Leandro Martínez

Personal information
- Full name: Leandro Antonio Martínez
- Date of birth: 15 October 1989 (age 35)
- Place of birth: Buenos Aires, Argentina
- Height: 1.79 m (5 ft 10+1⁄2 in)
- Position(s): Forward, Winger

Team information
- Current team: Borgo San Donnino FC

Youth career
- Parma

Senior career*
- Years: Team / Apps / (Gls)
- 2008–2010: Parma / 1 / (0)
- 2008–2009: → Ternana (loan) / 0 / (0)
- 2009: → Carpenedolo (loan) / 6 / (0)
- 2009: → South Tyrol (loan) / 5 / (0)
- 2010: Biaschesi / 8 / (2)
- 2010–2012: AlbinoLeffe / 13 / (1)
- 2012–2013: Cremonese / 12 / (0)
- 2013: Budapest Honvéd / 11 / (6)
- 2013–2015: Győri ETO / 25 / (6)
- 2015–2017: Haladás / 30 / (7)
- 2016: → Lucchese (loan) / 11 / (1)
- 2017: → MTK Budapest (loan) / 6 / (0)
- 2019: Talleres RE / 1 / (0)
- 2019: GS Felino
- 2019–: Borgo San Donnino FC

International career
- 2008–2009: Italy U20 / 3 / (0)

= Leandro Antonio Martínez =

Argentine-Italian footballer

Leandro Antonio Martínez (born 15 October 1989) is an Argentine-Italian footballer who most recently played as a forward for Borgo San Donnino FC.

==Biography==

===Parma and loans===
Born in Buenos Aires, Argentina, Martínez moved to Italy in 2003. He was a member of Parma's Primavera under-20 team. At age 18, he was offered a professional contract of reported 5-year (or 3+2 years, as N.O.I.F. of FIGC only allowed a maximum of 3-year for Italians "young professional"). He made his Serie A debut on 27 April 2008, replaced Cristiano Lucarelli at 2nd half, at that time Parma already losing to Reggina 1–2. His primavera team-mate Aleksandar Prijović also substituted Daniele Dessena on that match, and Parma eventually 1–2 lost with Reggina. Parma relegated to Serie B in June and Martínez was loaned to Ternana in August 2008. He failed to make his club debut and left the club for Carpenedolo in January 2009. On 1 September 2009 he left for South Tyrol but in December 2009 returned to Parma for family reason. In January 2010 he left for Swiss 1. Liga side Biaschesi.

===AlbinoLeffe===
On 12 July 2010, he was signed by Serie B side AlbinoLeffe for free. Since AlbinoLeffe had lost Francesco Ruopolo and Marco Cellini, Martínez formed a new striking line with Karamoko Cissé and Omar Torri, who played as backup players for AlbinoLeffe in the last season. The latter 2 scored 3 goals in the opening match, making AlbinoLeffe won fellow Serie B club Pescara 3–1 in Coppa Italia. However, Martínez soon dropped from starting line-up.
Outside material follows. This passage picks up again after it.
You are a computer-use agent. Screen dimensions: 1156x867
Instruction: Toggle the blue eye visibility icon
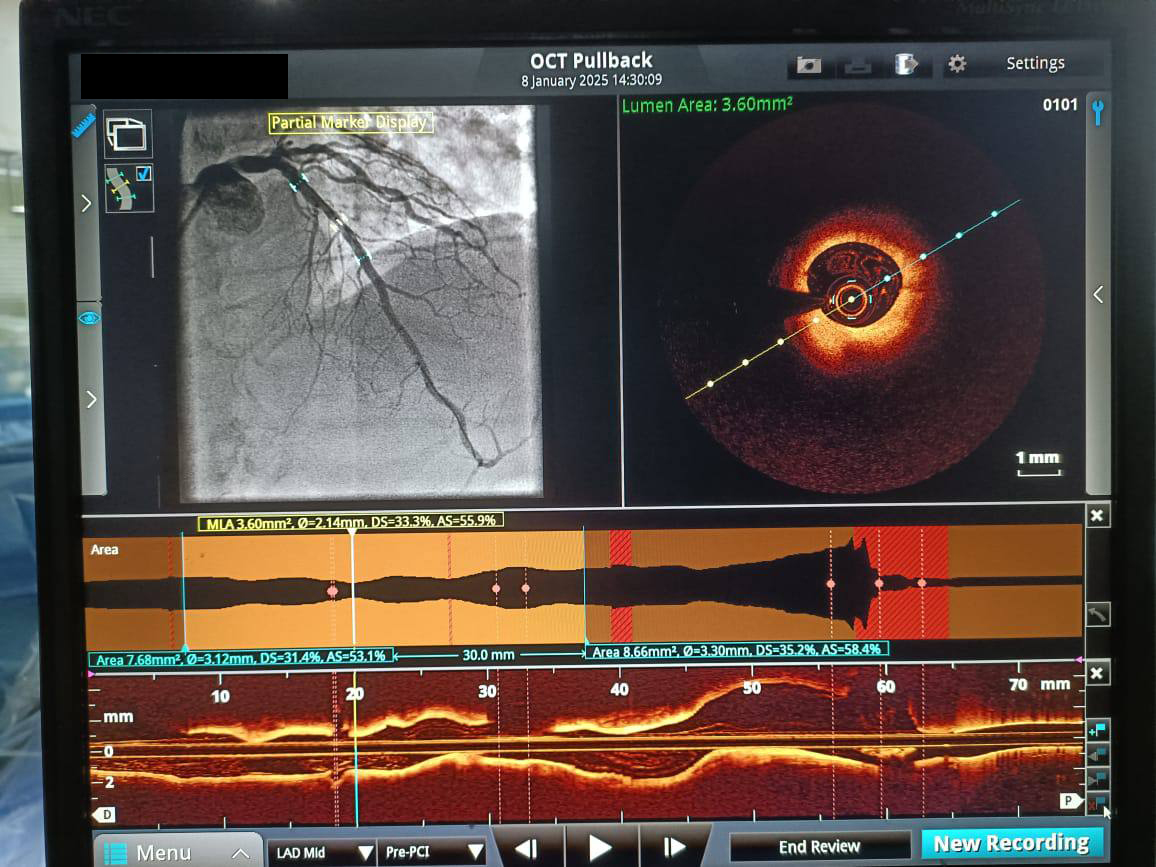tap(89, 318)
Martínez did not play any game in 2011–12 Serie B and followed by the club relegation and heavy fine due to 2011 Italian football scandal, Martínez was signed by Cremonese in August 2012.

===Hungary===
On 31 January 2013 his contract was terminated in a mutual consent and moved to Hungarian side Budapest Honvéd on the same day. He was presented on 1 February. After spending five months at the club he joined defending champion Győri ETO.

On 20 January 2015 he moved to Haladás. He left the club in December 2017.

===Return to Italy===
After one month and a half at Talleres de Remedios de Escalada in Argentina, Italien club GS Felino announced on 29 October 2019, that he had joined the club. Leandros brother, Emanuel, was also playing for Felino and as of Leandro's Instagram page, he also worked as a youth coach at the club.

On 12 December 2019, Martínez joined Borgo San Donnino FC alongside his brother, Emanuel.

==International career==
Martínez made his U20 debut on 10 September 2008 against Switzerland U20, a 2008–09 Four Nations Tournament match.